Immagina una città nascosta sotto decine di metri di neve e ghiaccio, lontana da occhi indiscreti, dove scienziati e militari vivevano, lavoravano e dormivano al riparo dal gelido vento artico. Questa non è la trama di un film, ma una storia vera: la città si chiamava Camp Century, costruita dall’esercito degli Stati Uniti sotto la calotta glaciale della Groenlandia negli anni Sessanta, in piena Guerra Fredda. Oggi, quel villaggio fantasma torna a far parlare di sé per un motivo tanto sorprendente quanto inquietante: il cambiamento climatico potrebbe riportarlo in superficie, insieme a tutti i rifiuti tossici che si pensava fossero sepolti per sempre.
Camp Century nacque come un progetto audace e quasi fantascientifico. L’idea era scavare chilometri di gallerie nel ghiaccio, coprirle con arcate d’acciaio e neve compressa per creare ambienti abitabili a temperatura costante. Al suo interno c’era tutto: dormitori, una mensa, laboratori, officine e persino una cappella. A fornire energia a questa città sotterranea era un piccolo reattore nucleare portatile, una tecnologia avveniristica per l’epoca. Ufficialmente, la base serviva a condurre ricerche sull’Artico. In segreto, però, era la copertura per un piano ben più ambizioso: Project Iceworm, che mirava a testare la possibilità di nascondere centinaia di missili nucleari sotto il ghiaccio, a portata di tiro dell’Unione Sovietica.
Dal punto di vista scientifico, l’eredità di Camp Century è stata straordinaria. Qui vennero estratte le prime carote di ghiaccio profonde, cilindri che conservano, come le pagine di un libro, la storia del nostro pianeta. Analizzando le bolle d’aria, le polveri e le sostanze chimiche intrappolate in quegli strati, i ricercatori hanno ricostruito la storia dell’atmosfera e le oscillazioni climatiche del passato. Molti anni dopo, un’altra scoperta sensazionale: nei sedimenti recuperati dal fondo del carotaggio sono state trovate tracce di piante fossili. Questo suggerisce che parti della Groenlandia, in un passato geologicamente recente, erano prive di ghiaccio e ricoperte di vegetazione, un indizio potentissimo sulla fragilità della calotta glaciale.
Tuttavia, il ghiaccio è una forza inarrestabile. Non è statico: si muove, si deforma e schiaccia lentamente qualunque cosa si trovi al suo interno. Dopo pochi anni, le gallerie di Camp Century cominciarono a deformarsi e cedere, rendendo la manutenzione insostenibile. La base fu ufficialmente abbandonata nel 1967. Il reattore nucleare venne smantellato e portato via, ma tutto il resto fu lasciato indietro, con la convinzione che la neve e il ghiaccio avrebbero sigillato per sempre i rifiuti.
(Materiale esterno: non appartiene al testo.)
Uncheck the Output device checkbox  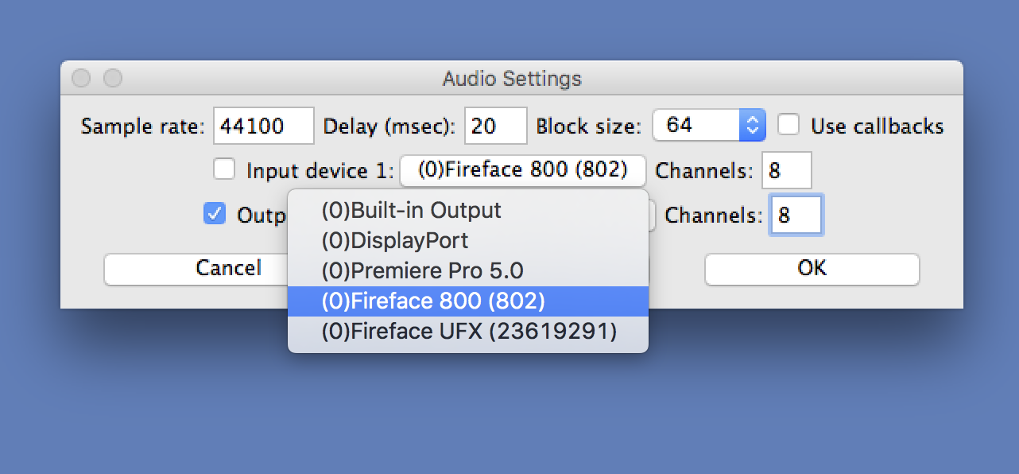(215, 214)
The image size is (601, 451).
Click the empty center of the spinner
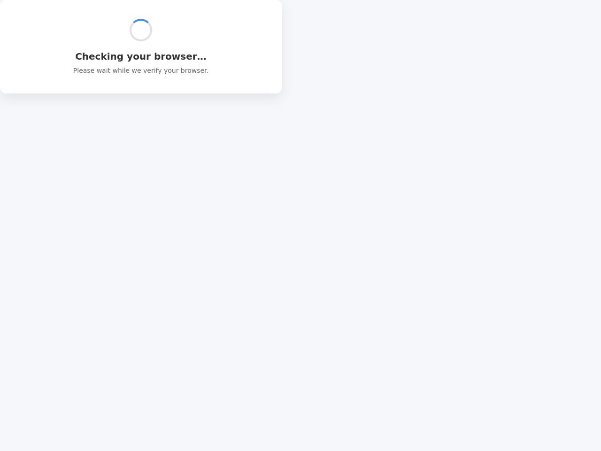[141, 30]
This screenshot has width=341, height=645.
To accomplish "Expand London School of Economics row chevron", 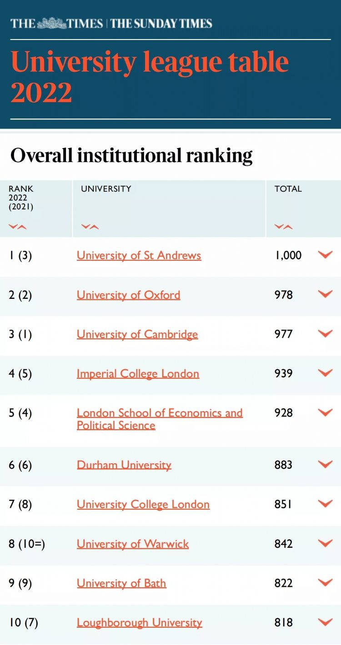I will coord(326,413).
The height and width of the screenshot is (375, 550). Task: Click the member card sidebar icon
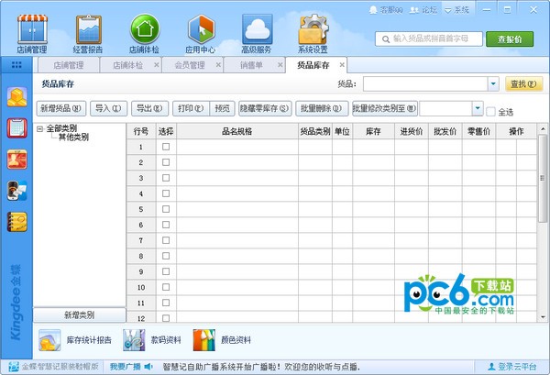[17, 159]
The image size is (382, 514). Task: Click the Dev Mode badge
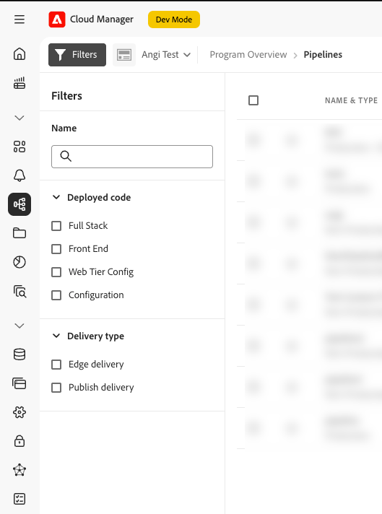(174, 19)
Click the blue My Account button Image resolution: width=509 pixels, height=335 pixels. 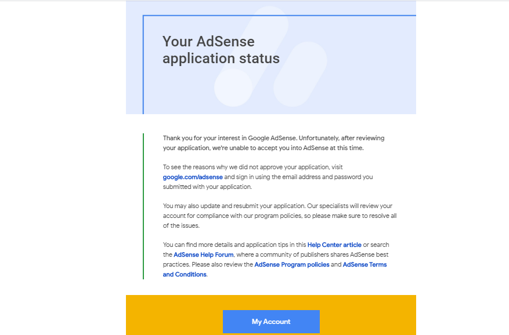click(x=271, y=322)
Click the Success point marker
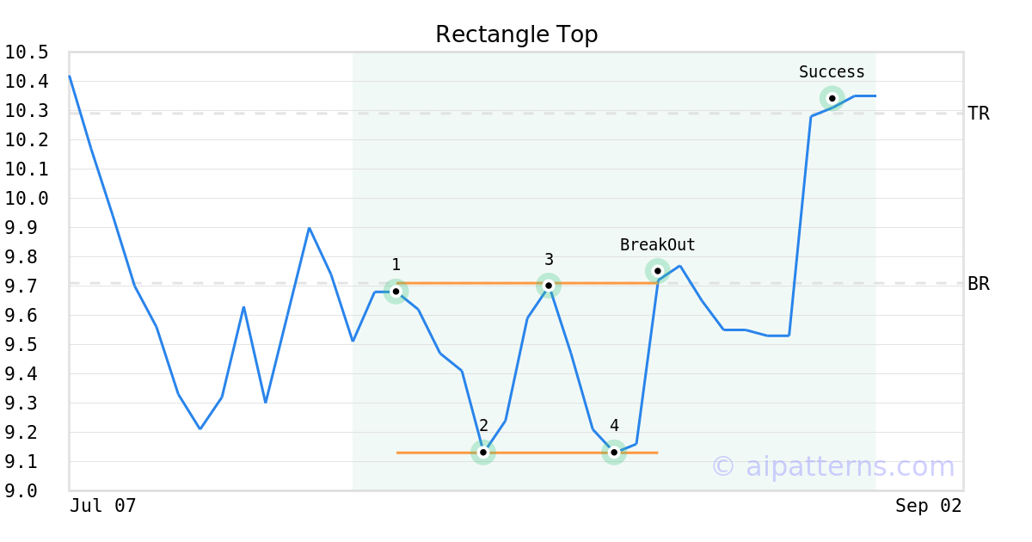Screen dimensions: 1032x542 click(832, 98)
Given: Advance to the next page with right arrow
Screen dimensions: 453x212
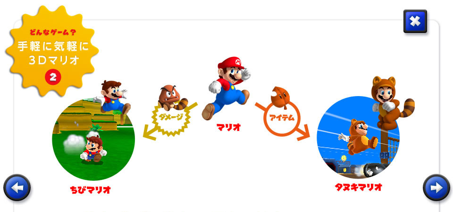Looking at the screenshot, I should (436, 188).
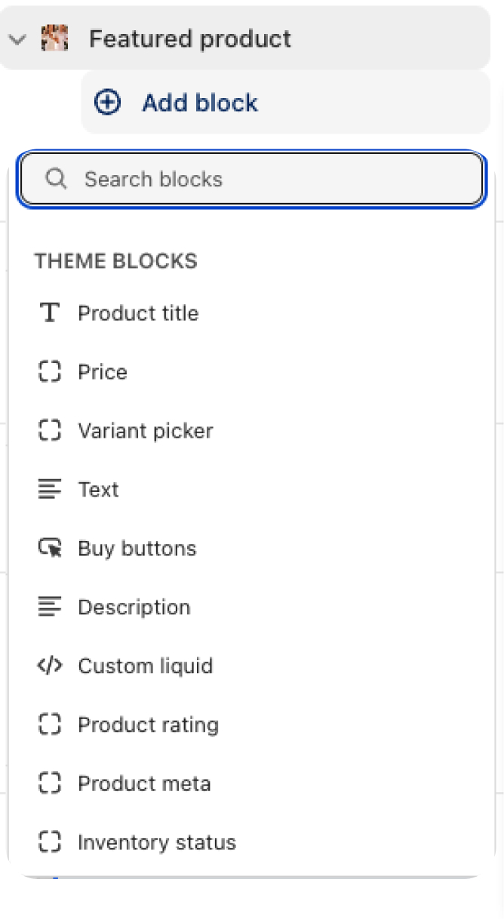
Task: Click the Text block lines icon
Action: click(x=50, y=490)
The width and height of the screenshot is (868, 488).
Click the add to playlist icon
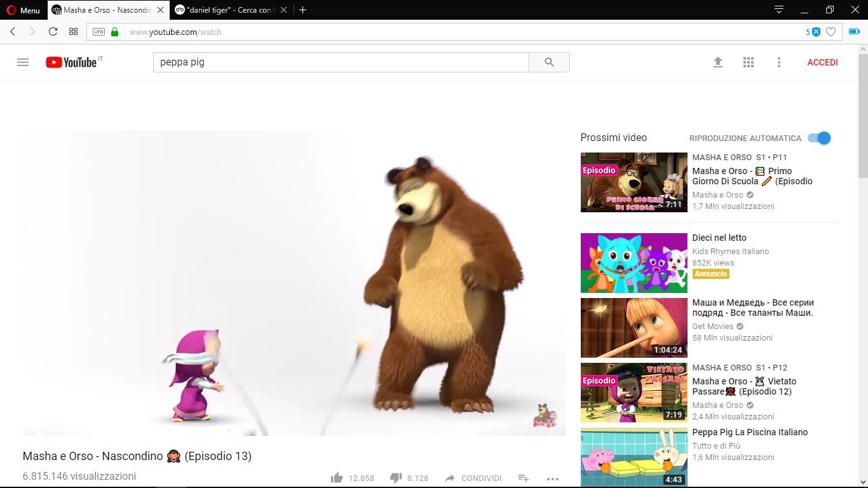click(x=523, y=478)
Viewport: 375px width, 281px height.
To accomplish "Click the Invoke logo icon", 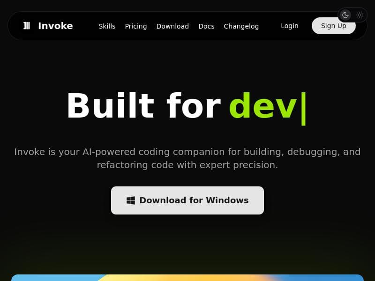I will click(x=27, y=26).
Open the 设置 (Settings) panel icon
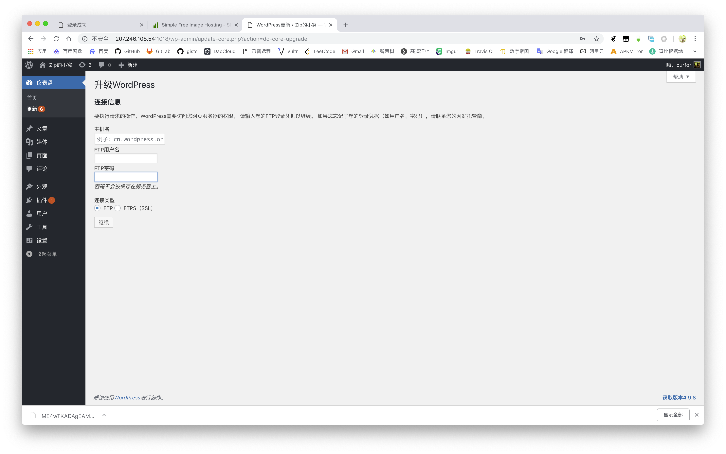The width and height of the screenshot is (726, 454). click(30, 240)
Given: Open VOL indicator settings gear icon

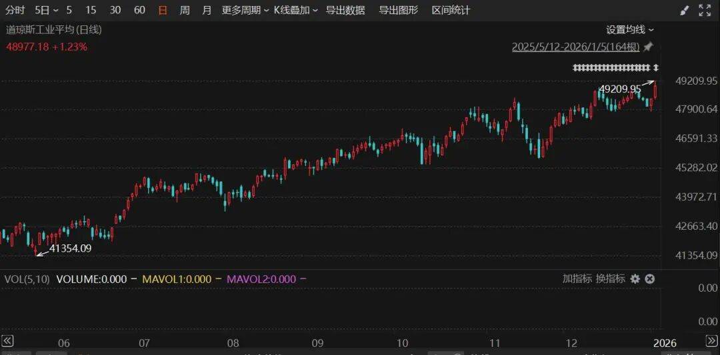Looking at the screenshot, I should 635,279.
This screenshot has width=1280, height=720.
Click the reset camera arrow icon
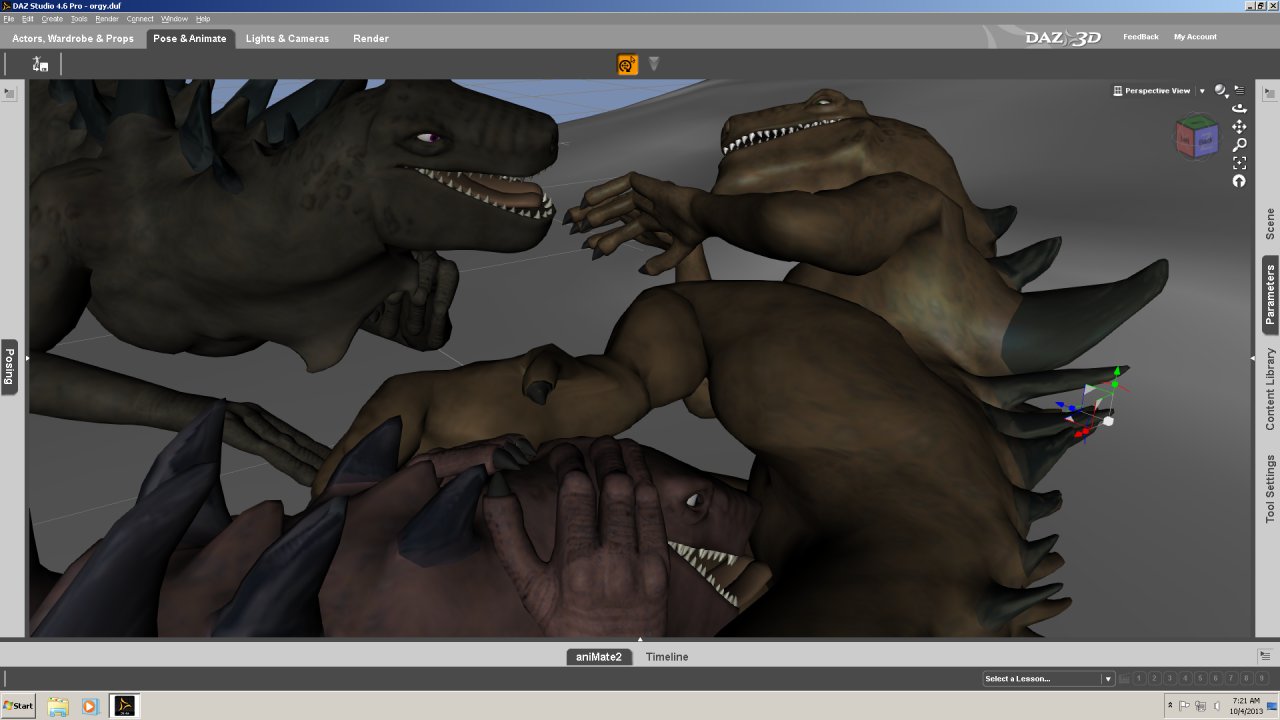point(1239,181)
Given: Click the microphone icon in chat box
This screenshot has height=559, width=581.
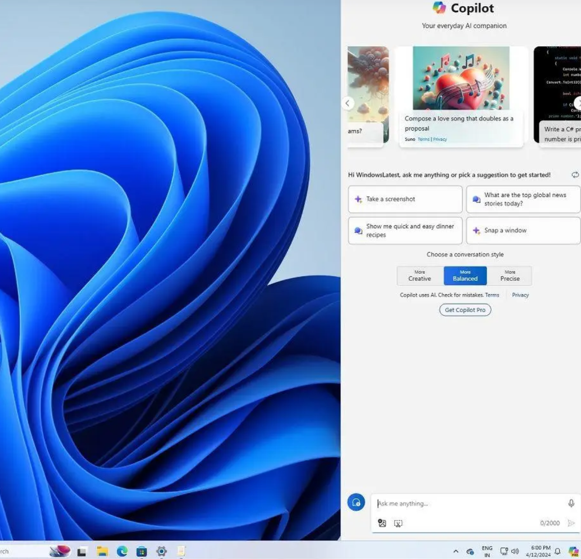Looking at the screenshot, I should tap(571, 503).
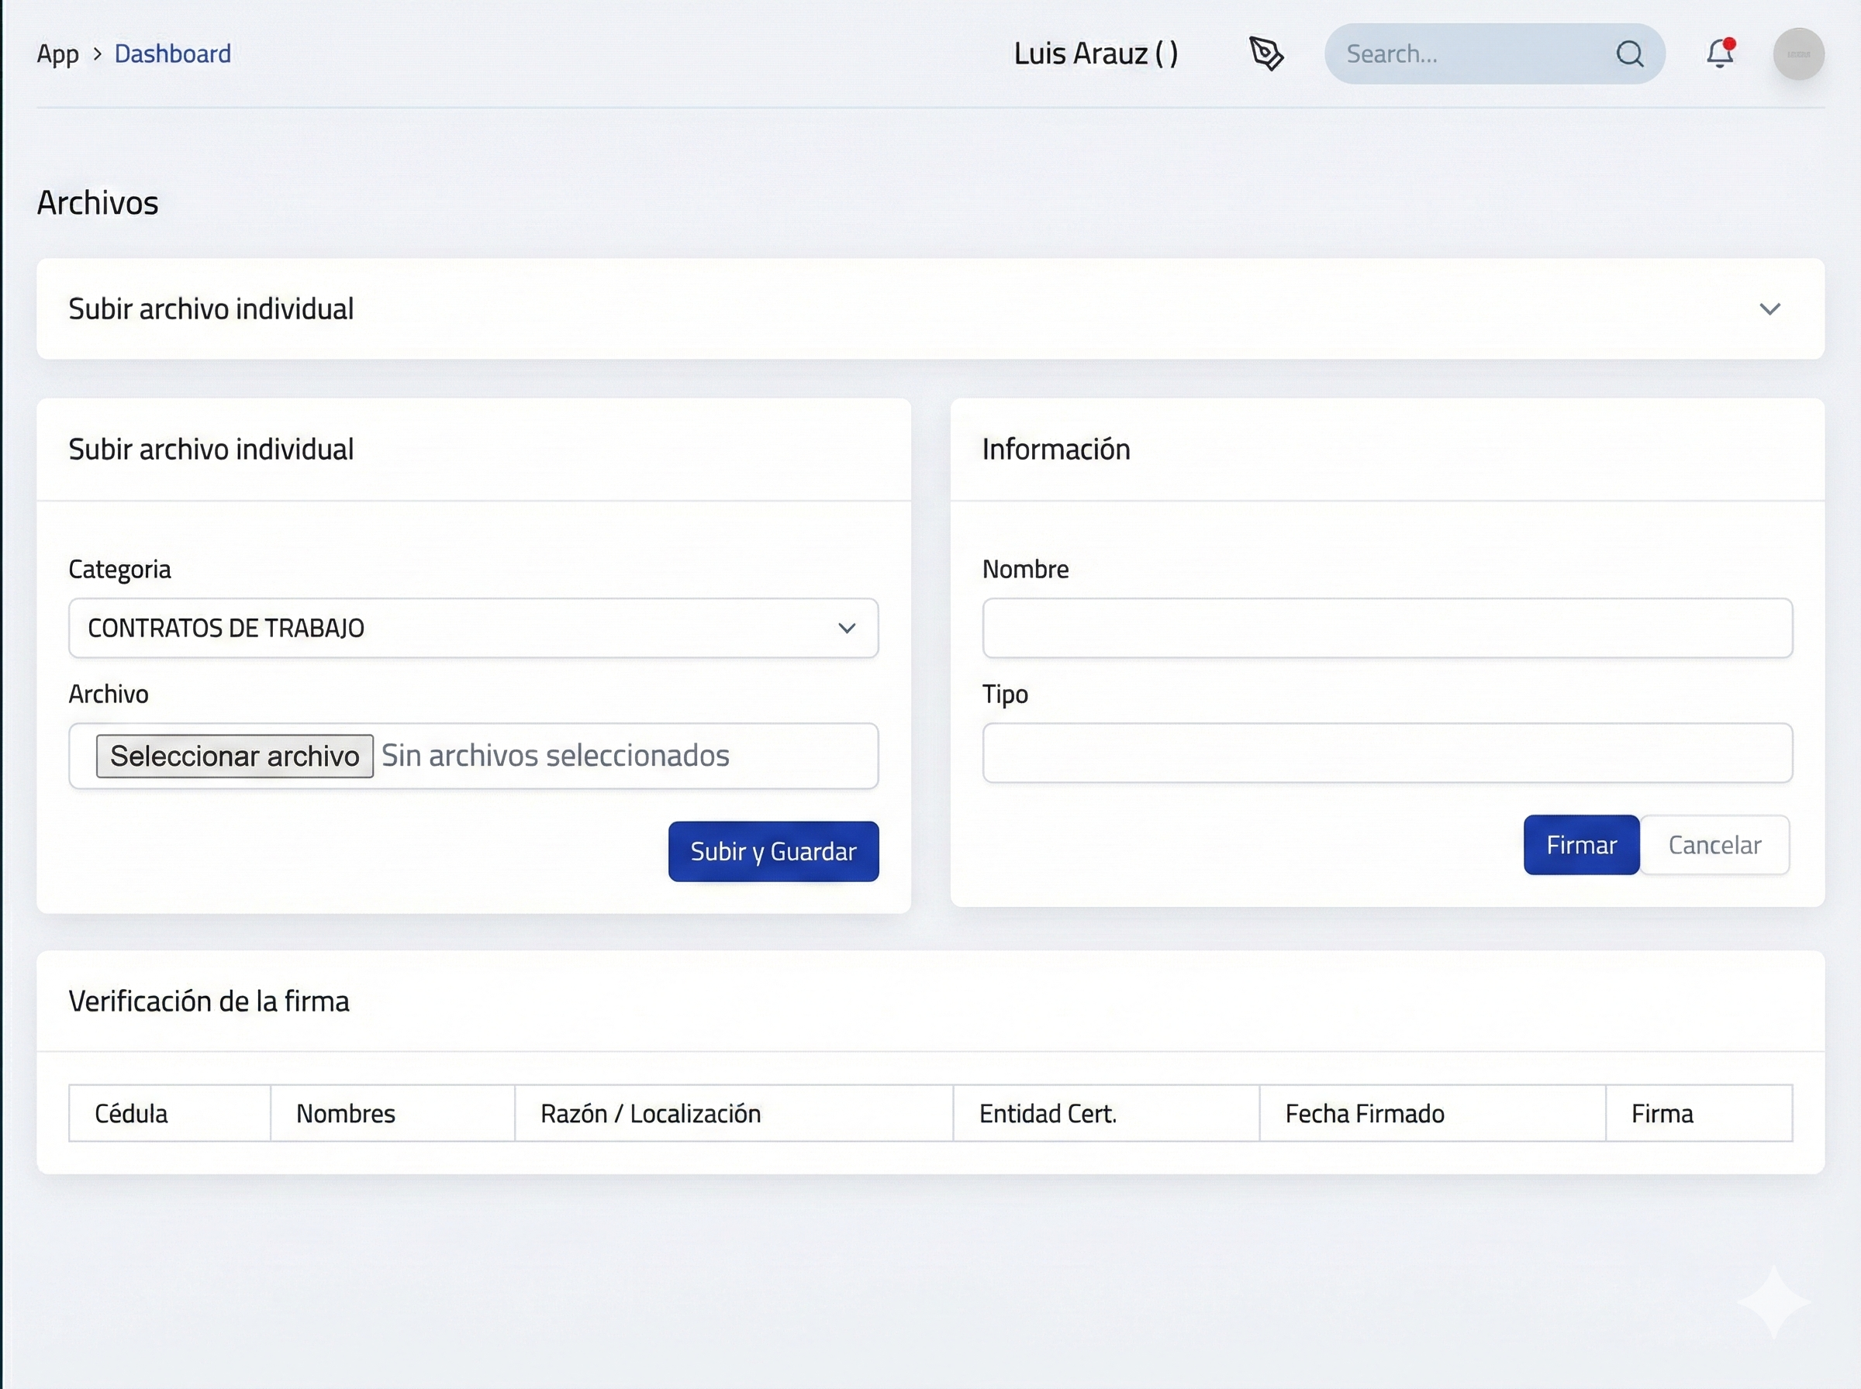Click the Cancelar button

(x=1714, y=845)
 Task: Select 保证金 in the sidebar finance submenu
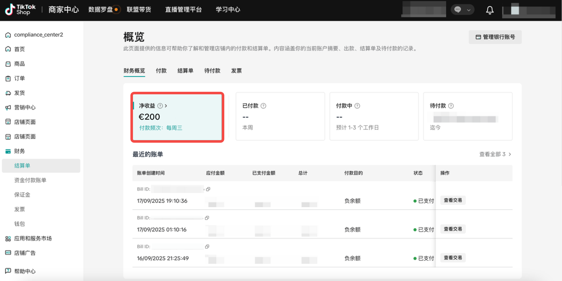tap(22, 195)
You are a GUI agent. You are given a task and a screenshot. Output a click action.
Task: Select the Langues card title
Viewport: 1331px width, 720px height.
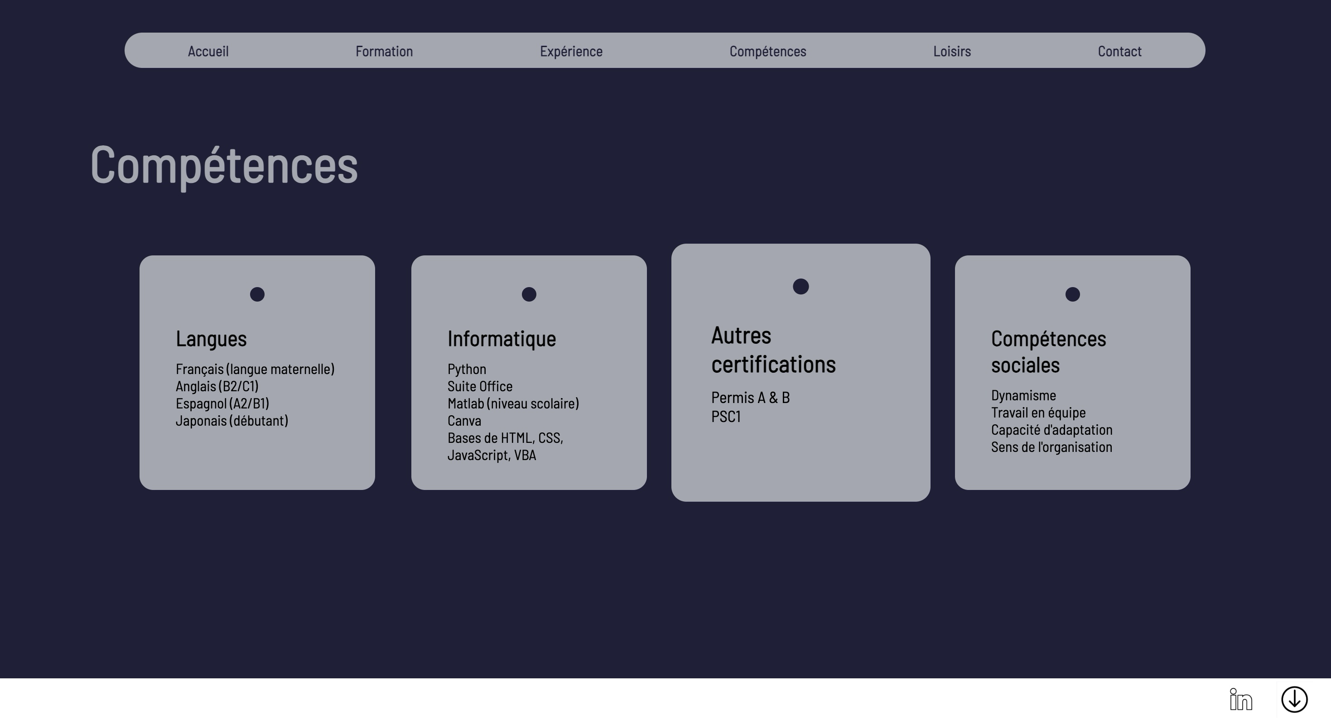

Sotto la superficie rimasero tonnellate di carburante diesel, sostanze chimiche pericolose come i PCB, scarti di laboratorio e acque reflue contenenti rifiuti biologici.
Oggi, quella convinzione si sta sciogliendo. Con il riscaldamento globale, la Groenlandia perde massa glaciale a un ritmo allarmante. Gli scienziati prevedono che, se lo scioglimento continuerà a questo ritmo, i rifiuti tossici di Camp Century potrebbero essere riportati alla luce e trasportati dalle acque di fusione fino all’oceano. Non è una minaccia imminente, ma un rischio concreto che solleva domande complesse: chi è responsabile della bonifica? Come si può intervenire in un ambiente così estremo? E come si gestisce un’eredità storica che è anche un serio problema ambientale?
La questione ha anche profonde implicazioni politiche. La base fu costruita su territorio della Danimarca (di cui la Groenlandia è parte) con un accordo che ne autorizzava l’uso per scopi scientifici, mentre la sua vera natura militare rimase segreta. Ora, Stati Uniti, Danimarca e Groenlandia si trovano a dover gestire una responsabilità condivisa per un problema che non rispetta confini nazionali. Le sostanze inquinanti, una volta liberate, possono viaggiare per migliaia di chilometri.
Camp Century è una parabola perfetta del nostro tempo: un’avventura ai confini del mondo, un segreto della Guerra Fredda e una bomba a orologeria ambientale. Ci ricorda che la criosfera, il mondo dei ghiacci, non è un paesaggio inerte, ma un archivio vivente che custodisce la nostra storia e, talvolta, le nostre responsabilità dimenticate. E ci avverte che ciò che nascondiamo sotto il ghiaccio è destinato a riemergere, tornando a parlarci proprio mentre il pianeta si scalda.